Written instruction 1 -
In the ZhanChi forum thread, what price does Cube Depot list for the consumer version?
Written instruction 2 -
Duplicate the part of the ZhanChi forum thread starting with "If it's the" and going on through "the first picture.".

# Dayan ZhanChi for $11.99!!!



## Lochran (Jul 29, 2011)

i saw on lightake http://lightake.com/detail.do/sku.3x3x3_DaYan_Magic_Cube_DIY_Kit_White_1ST_Gen-44613 
even though it says 1st gen dayan magic cube the Pieces look the same as the zhanchi. Maybe they made a mistake but i dont know so if u are reading this 2 days after i wrote this post and lightake changed it then dont blame me


----------



## Clayy9 (Jul 29, 2011)

I wonder why they called it a "1st gen"...


----------



## Lochran (Jul 29, 2011)

maybe they put the wrong picture


----------



## RafaelChan (Jul 30, 2011)

its the Dayan Zhanchi prototype version


----------



## minime12358 (Jul 30, 2011)

Yah, most likely without torpedoes.
Once I get my stock in, I hopefully will be selling them for around that price. (that is, with torpedoes )


----------



## cubernya (Jul 30, 2011)

If it's the prototype then basically it's an anchorless ZhanChi


----------



## Clayy9 (Jul 30, 2011)

No, there are torpedoes with it. Look at the left-hand side of the first picture.


----------



## Cheese11 (Jul 30, 2011)

This is completly legit, RafealChan is right, it's the prototype version. But I heard that those arn't any different. I don't see why anyone would buy this when the consumer version is only $13.00 on Cube Depot (http://www.cubedepotusa.com/apps/webstore/products/show/2523032)


----------



## Clayy9 (Jul 30, 2011)

I'm still confused. The first Zhanchi prototype didn't have torpedo-pieces. In the provided picture, there are. If this is the second prototype, then why is it called "1st gen"?


----------



## Lochran (Jul 30, 2011)

Clayy9 said:


> I'm still confused. The first Zhanchi prototype didn't have torpedo-pieces. In the provided picture, there are. If this is the second prototype, then why is it called "1st gen"?

Information supplied -
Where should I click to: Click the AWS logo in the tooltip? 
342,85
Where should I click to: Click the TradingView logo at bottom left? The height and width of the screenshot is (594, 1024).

Solution 1 -
$13.00

Solution 2 -
If it's the prototype then basically it's an anchorless ZhanChi


----------



## Clayy9 (Jul 30, 2011)

No, there are torpedoes with it. Look at the left-hand side of the first picture.